### Activity
Return the lines below exactly, please, from the one containing "Given: Click checkmark" through the last one, both included, and leave out any pictures.

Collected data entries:
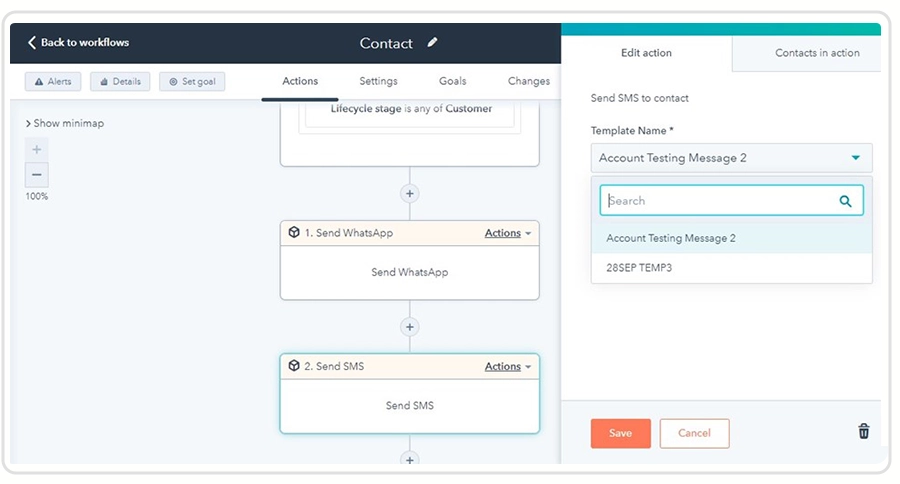This screenshot has width=900, height=484.
Task: Open Actions dropdown on Send SMS step
Action: 508,366
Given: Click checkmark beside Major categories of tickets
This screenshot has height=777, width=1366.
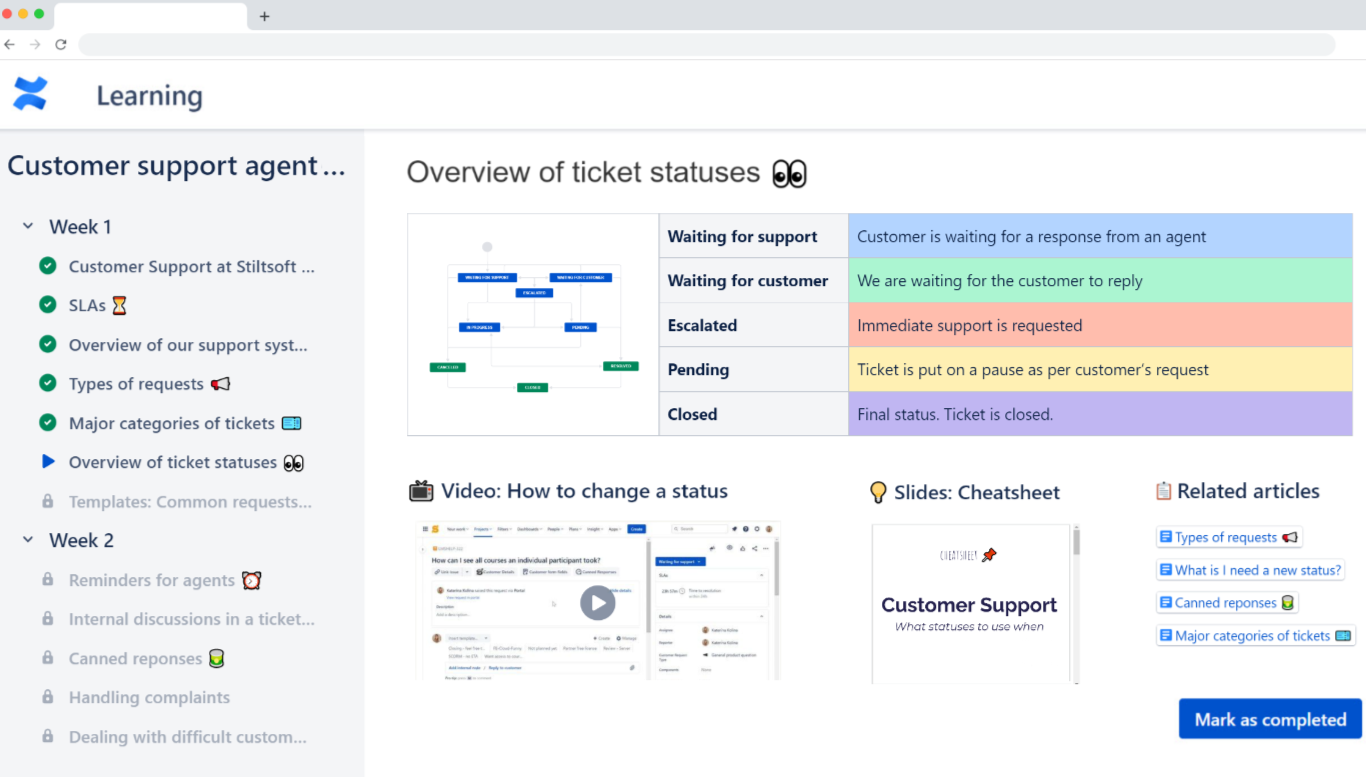Looking at the screenshot, I should (47, 423).
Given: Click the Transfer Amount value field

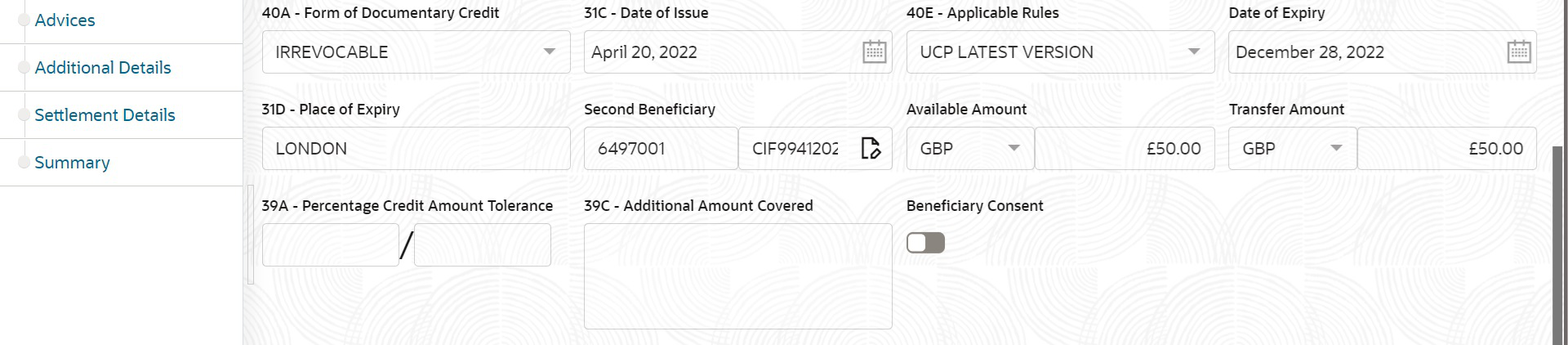Looking at the screenshot, I should pos(1446,149).
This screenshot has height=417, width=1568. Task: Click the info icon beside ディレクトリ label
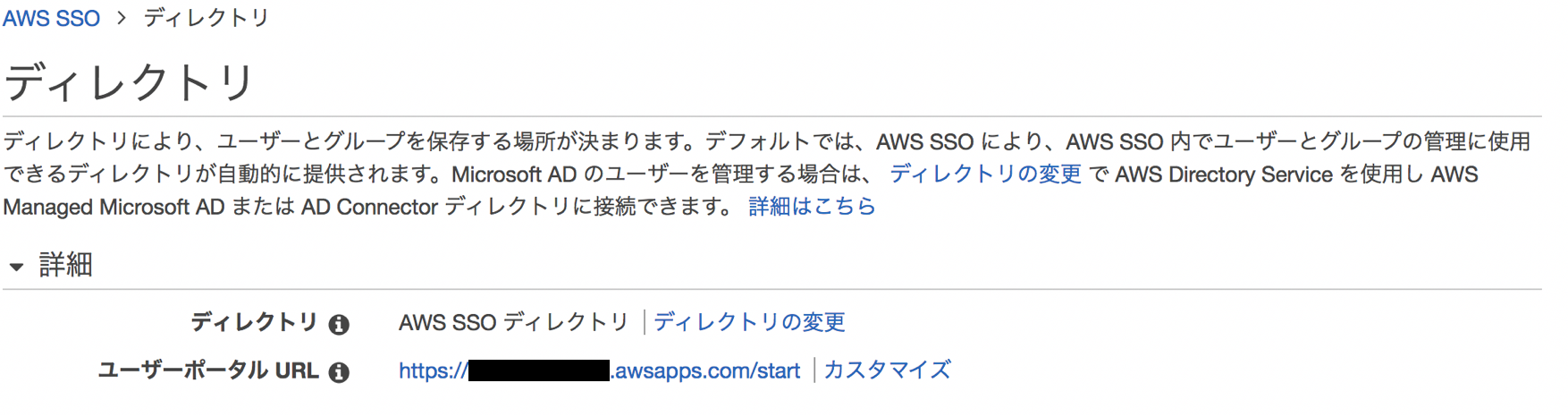pos(338,324)
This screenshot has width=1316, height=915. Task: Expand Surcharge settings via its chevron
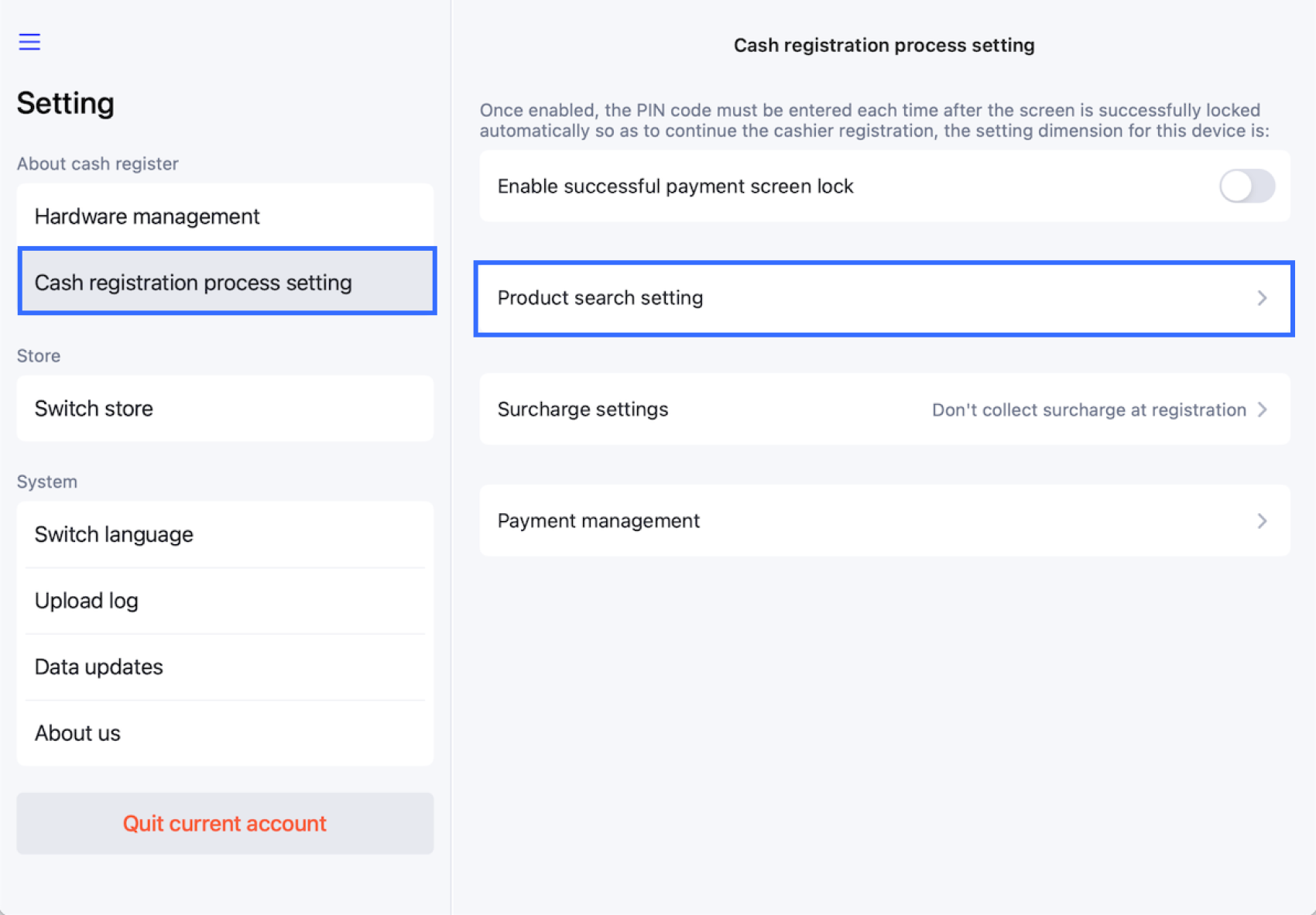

### Answer box
Given: Click checkmark beside Major categories of tickets
This screenshot has height=777, width=1366.
Looking at the screenshot, I should (47, 423).
Given: Click the Transfer Amount value field

Looking at the screenshot, I should pos(1446,149).
This screenshot has height=417, width=1568. Task: Click the info icon beside ディレクトリ label
pos(338,324)
This screenshot has width=1316, height=915. Task: Expand Surcharge settings via its chevron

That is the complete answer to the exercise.